[WHAT YOU ARE ASKED TO DO]
The line with "Your rating (793, 1242)" through the last line of the entries: give these again exactly, and only these, without any pictures.

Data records
::::::::::

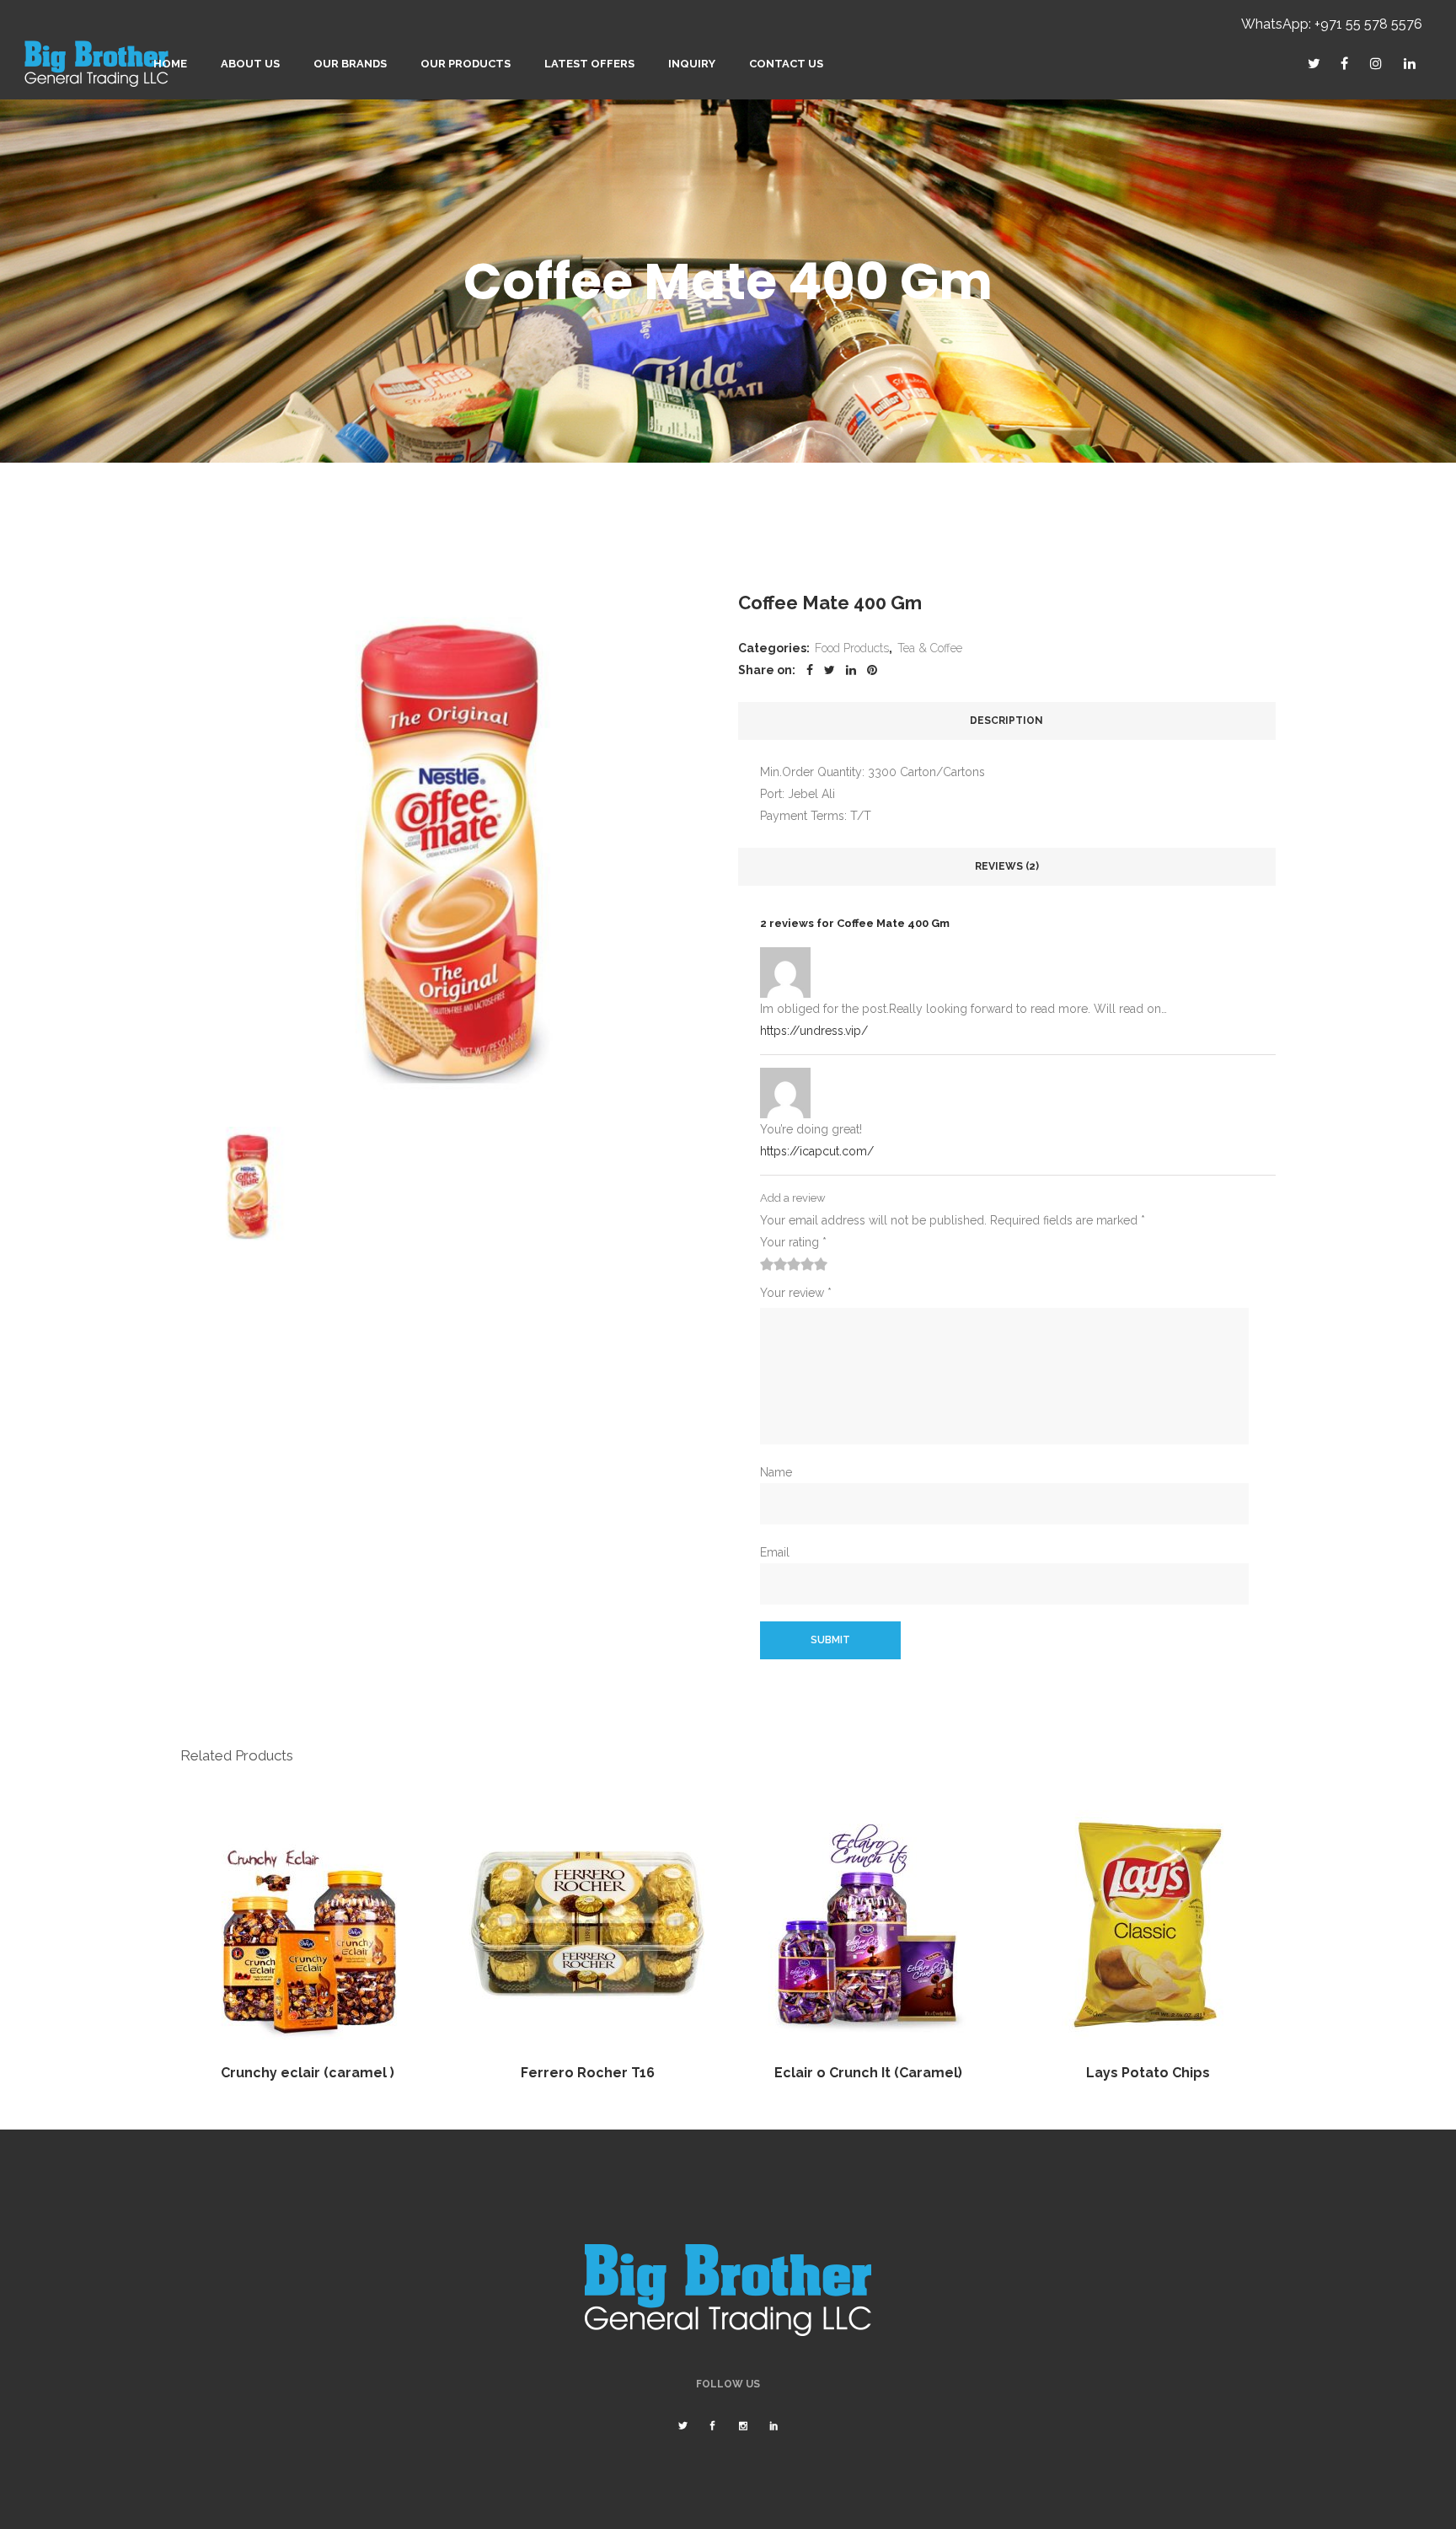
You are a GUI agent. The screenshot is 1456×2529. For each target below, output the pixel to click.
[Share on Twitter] (829, 670)
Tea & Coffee (929, 648)
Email (775, 1552)
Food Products (852, 648)
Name (776, 1472)
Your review (796, 1292)
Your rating (793, 1242)
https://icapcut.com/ (817, 1151)
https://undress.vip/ (814, 1030)
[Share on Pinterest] (872, 670)
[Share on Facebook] (809, 670)
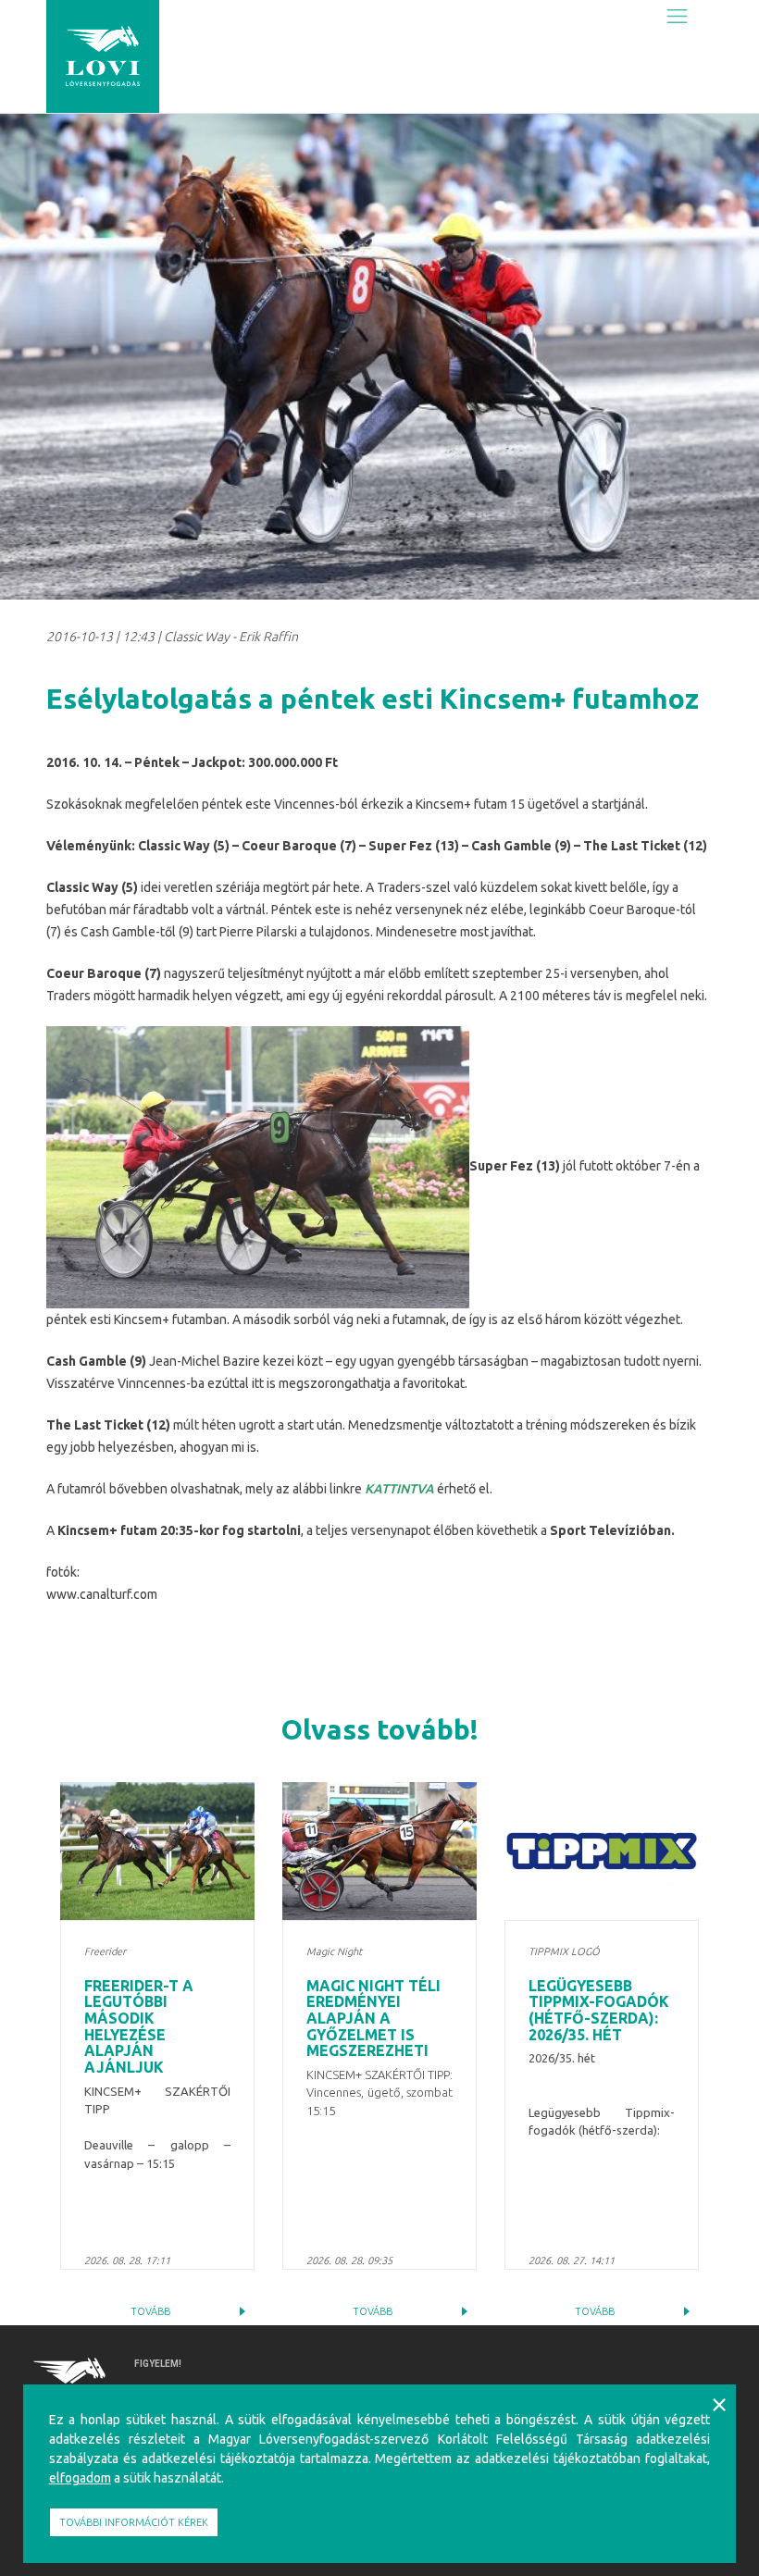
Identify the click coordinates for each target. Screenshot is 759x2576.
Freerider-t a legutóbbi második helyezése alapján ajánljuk (138, 2026)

::::::::::

[RESPONSE FOR THIS EXERCISE]
Your rating (793, 1242)
https://icapcut.com/ (817, 1151)
https://undress.vip/ (814, 1030)
[Share on Pinterest] (872, 670)
[Share on Facebook] (809, 670)
Identify the click coordinates for each target. Screenshot is 759x2576.
Freerider-t a legutóbbi második helyezése alapján ajánljuk (138, 2026)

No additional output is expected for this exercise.